▶ [TO DO] Within the data below, find the string "agent" and return each line where it occurs.

▶ [SUPPLIED RECORDS]
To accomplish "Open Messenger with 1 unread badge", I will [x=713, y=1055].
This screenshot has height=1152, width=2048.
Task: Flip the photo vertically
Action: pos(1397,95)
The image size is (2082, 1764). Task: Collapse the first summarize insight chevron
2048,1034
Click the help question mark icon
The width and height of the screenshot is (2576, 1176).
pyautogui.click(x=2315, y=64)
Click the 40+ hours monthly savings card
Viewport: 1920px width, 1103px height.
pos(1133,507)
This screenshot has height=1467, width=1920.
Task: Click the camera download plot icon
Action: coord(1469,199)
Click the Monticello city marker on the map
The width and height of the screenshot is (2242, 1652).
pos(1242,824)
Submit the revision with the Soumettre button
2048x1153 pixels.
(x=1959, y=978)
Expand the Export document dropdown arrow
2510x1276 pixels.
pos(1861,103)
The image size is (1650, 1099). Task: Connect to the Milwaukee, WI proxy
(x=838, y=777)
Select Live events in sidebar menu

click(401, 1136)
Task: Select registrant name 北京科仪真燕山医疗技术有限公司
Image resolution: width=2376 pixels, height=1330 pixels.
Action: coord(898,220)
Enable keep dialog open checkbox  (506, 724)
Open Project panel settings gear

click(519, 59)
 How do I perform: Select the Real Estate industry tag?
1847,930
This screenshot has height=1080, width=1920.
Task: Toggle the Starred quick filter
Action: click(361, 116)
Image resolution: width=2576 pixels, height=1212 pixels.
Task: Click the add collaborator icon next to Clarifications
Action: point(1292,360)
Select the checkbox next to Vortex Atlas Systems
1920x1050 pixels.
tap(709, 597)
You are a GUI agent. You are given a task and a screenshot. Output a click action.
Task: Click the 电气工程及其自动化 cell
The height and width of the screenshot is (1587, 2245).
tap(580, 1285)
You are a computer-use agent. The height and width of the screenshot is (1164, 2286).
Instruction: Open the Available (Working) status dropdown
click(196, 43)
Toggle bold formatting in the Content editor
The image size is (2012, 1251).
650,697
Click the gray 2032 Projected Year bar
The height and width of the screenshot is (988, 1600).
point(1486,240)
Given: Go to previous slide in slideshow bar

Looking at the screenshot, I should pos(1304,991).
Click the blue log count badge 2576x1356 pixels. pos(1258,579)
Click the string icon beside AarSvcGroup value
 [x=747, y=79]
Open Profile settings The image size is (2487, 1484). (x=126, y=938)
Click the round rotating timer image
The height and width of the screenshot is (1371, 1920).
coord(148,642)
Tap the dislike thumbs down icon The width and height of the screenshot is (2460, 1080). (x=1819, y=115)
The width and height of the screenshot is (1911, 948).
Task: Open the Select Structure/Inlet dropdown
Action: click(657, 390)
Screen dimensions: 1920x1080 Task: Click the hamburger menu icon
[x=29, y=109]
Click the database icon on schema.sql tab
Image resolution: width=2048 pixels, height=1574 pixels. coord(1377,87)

▶ [TASK OUTPUT]
You are a GUI agent. You are given a task and a screenshot. Output a click action.
You are a computer-use agent. The height and width of the screenshot is (1164, 2286).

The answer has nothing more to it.